Con un sistema orgánico basado en chips diseñados a partir de modelos de piel humana, los investigadores reportaron que el tratamiento libera 55 proteínas, de las cuales siete promueven el crecimiento celular, reducen la edad biológica y mejoran la función mitocondrial.

Riesgos sanitarios y ausencia de pruebas en humanos

Aunque los resultados obtenidos en laboratorio confirman estudios previos en animales, se advierte que carecen de pruebas clínicas en humanos y son preliminares. La transfusión de sangre o plasma joven conlleva riesgos significativos de reacciones inmunológicas adversas.

Un estudio publicado en Transfusion (2017) encontró que las transfusiones de plasma, incluso de donantes sanos, pueden desencadenar respuestas inmunitarias como la enfermedad del injerto contra el huésped o reacciones alérgicas severas en hasta un 1-2% de los casos (Pandey & Vyas, 2017).

Riesgos criminales y mercados negros

La práctica ha generado fuertes controversias debido a sus implicaciones éticas, sanitarias y sociales, incluyendo el riesgo de fomentar actividades criminales como la extracción ilegal de sangre o el tráfico humano.

Según la Oficina de las Naciones Unidas contra la Droga y el Delito (UNODC, 2016), “la extracción forzada de fluidos corporales, como la sangre, ha sido documentada en redes de tráfico humano, particularmente en regiones con regulaciones laxas”.

Defensores de derechos naturales advierten que esta práctica incentiva mercados negros y podría incluso impulsar secuestros o explotación industrializada de personas jóvenes para abastecer la demanda cosmética.

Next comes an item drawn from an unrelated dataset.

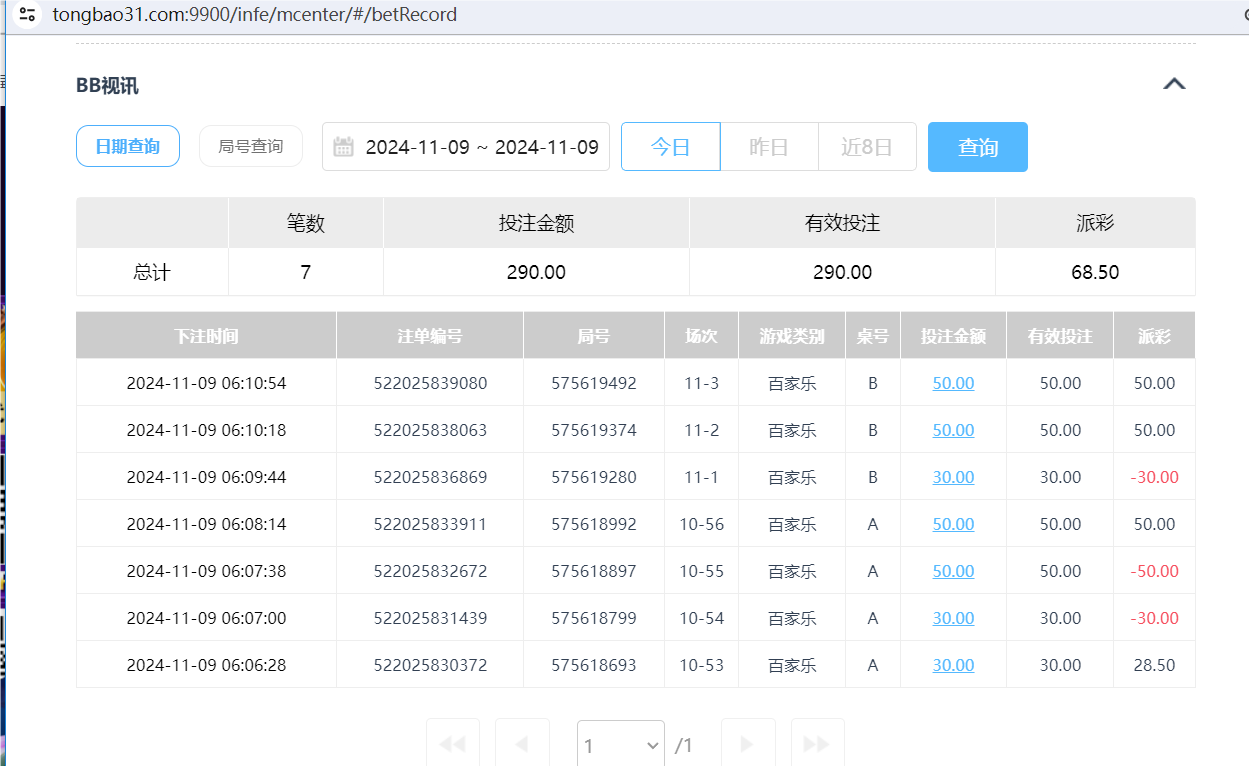Go to previous page arrow
The image size is (1249, 766).
522,744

Bioética y mercantilización del cuerpo humano

El bioeticista Julian Savulescu subraya que la comercialización de recursos biológicos humanos, sin regulación estricta, puede derivar en mercados ilícitos que explotan a los más vulnerables (Savulescu, 2015).

Por su parte, León Kass advierte que “la mercantilización del cuerpo humano, incluso con fines terapéuticos, amenaza con reducir a las personas a meros recursos biológicos” (Kass, 2003).

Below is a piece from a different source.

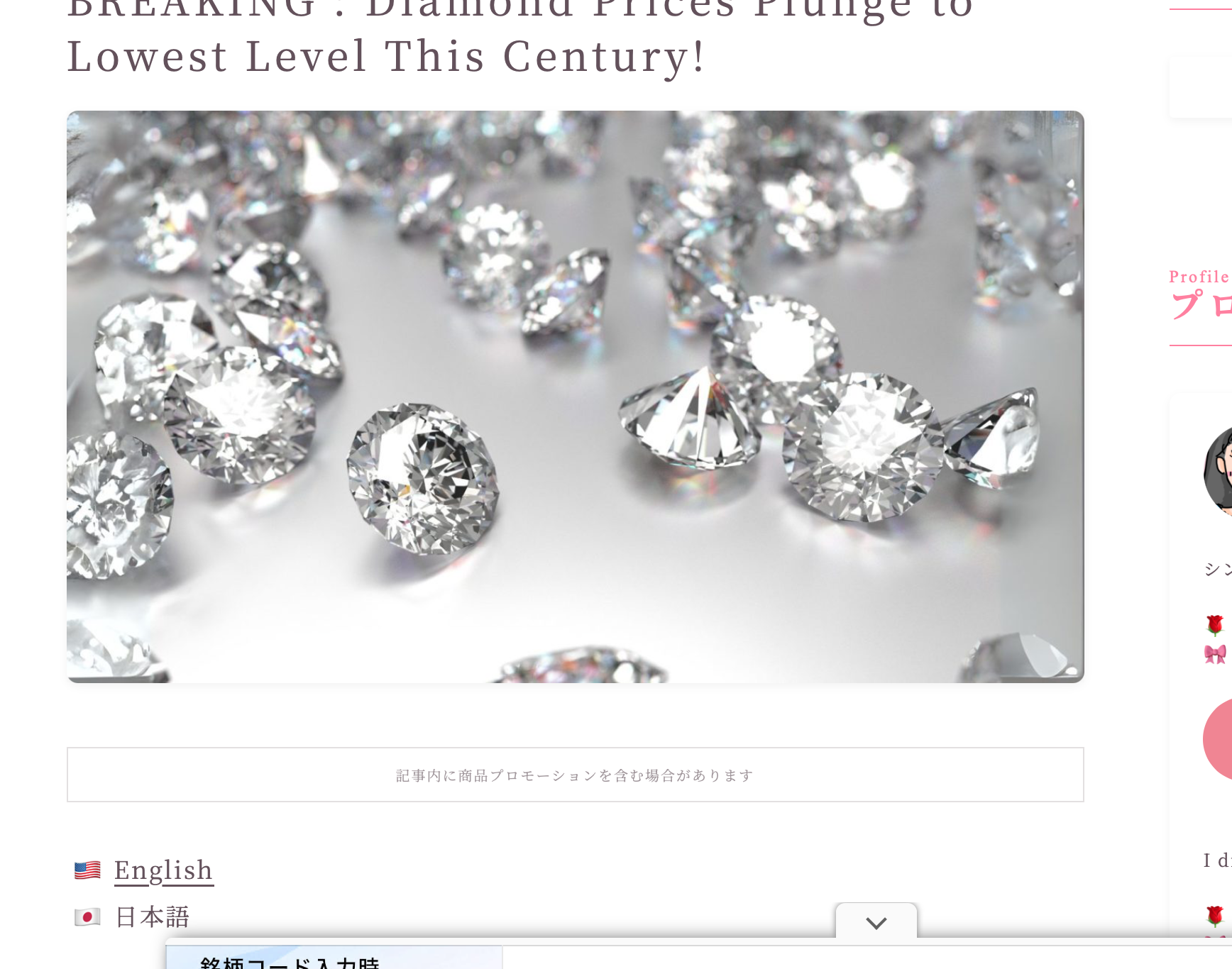This screenshot has width=1232, height=969.
Task: Click the profile text beginning with "I d"
Action: pyautogui.click(x=1218, y=860)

Otros expertos como Michael Sandel y Martha Nussbaum señalan que la obsesión con la juventud eterna no solo es insostenible éticamente, sino que deshumaniza tanto a donantes como a receptores, negando la dignidad del envejecimiento natural.

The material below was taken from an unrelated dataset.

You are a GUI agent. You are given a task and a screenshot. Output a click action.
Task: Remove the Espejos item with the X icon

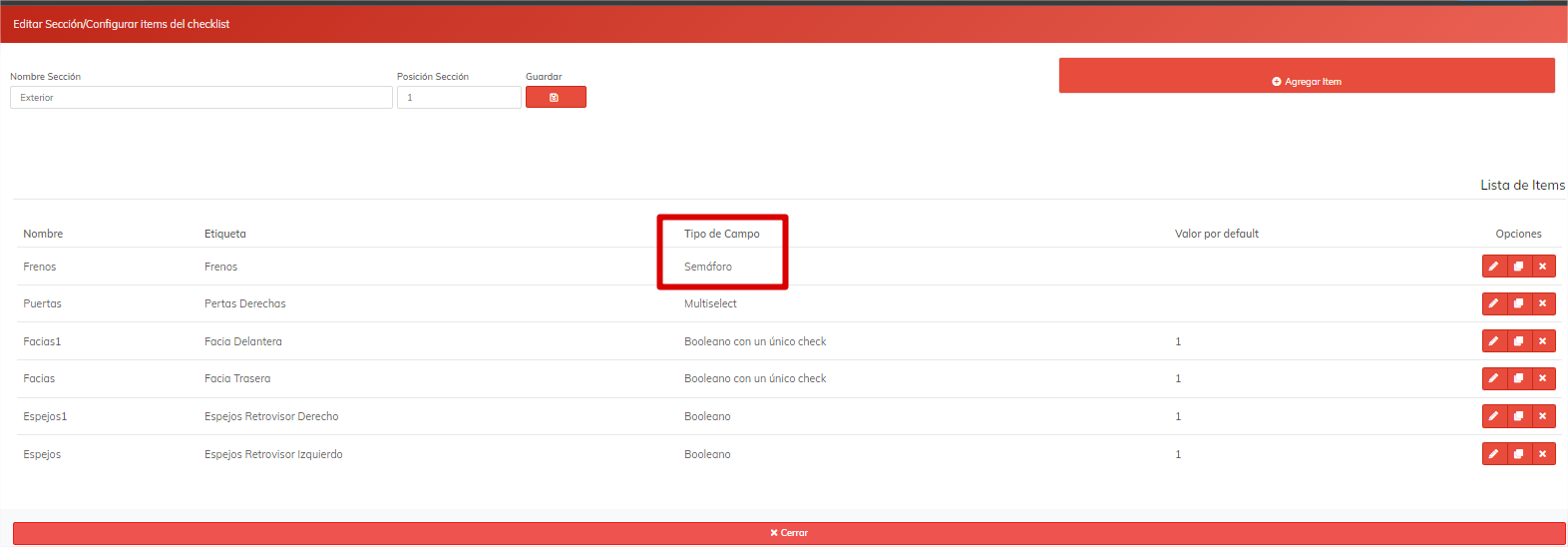click(1543, 454)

Advertencias internacionales

El informe Trafficking in Organs, Tissues and Cells documenta cómo el tráfico de tejidos y fluidos humanos suele estar vinculado a redes de crimen organizado. En regiones del sur de Asia, por ejemplo, se han reportado personas coaccionadas para donar sangre en condiciones de esclavitud moderna.

La OMS también alerta que la sangre obtenida de donantes no regulados tiene alto riesgo de estar contaminada con VIH, hepatitis u otras infecciones emergentes (OMS, 2010).

A nivel experimental, estudios en animales señalan complicaciones como inflamación crónica, respuestas inmunes adversas y desregulación epigenética (Conboy et al., 2018), riesgos que en humanos podrían ser considerables.

Empresas bajo escrutinio

Compañías como Beiersdorf AG, Ambrosia y Alkahest, que han explorado el uso de plasma joven, enfrentan fuertes críticas.

Ambrosia, por ejemplo, fue denunciada por promover “tratamientos no probados que exponen a los pacientes a riesgos innecesarios”, según The Lancet (Goodell & Conboy, 2019). Su suspensión tras la intervención de la FDA resalta la urgencia de una fiscalización rigurosa.

El bioeticista Arthur Caplan enfatiza que “la ciencia sin regulación ética puede convertirse en un vehículo para la explotación y el abuso, especialmente cuando se alimentan promesas comerciales vacías” (Caplan, 2016).

Llamado a la regulación

El Consejo de Europa, mediante el Convenio de Oviedo (1997), ya ha instado a la creación de marcos regulatorios internacionales que prevengan la explotación de donantes y protejan los derechos humanos.

Conclusión

El uso de sangre joven para rejuvenecer la piel, promovido por grandes corporaciones, plantea riesgos que trascienden lo sanitario y lo ético: fomenta la posibilidad de mercados criminales, compromete la seguridad pública y erosiona la dignidad humana.

Las autoridades regulatorias como la FDA y la EMA deben reforzar urgentemente su vigilancia para garantizar que la ciencia no derive en prácticas que, bajo la apariencia de progreso, pongan en peligro a la sociedad.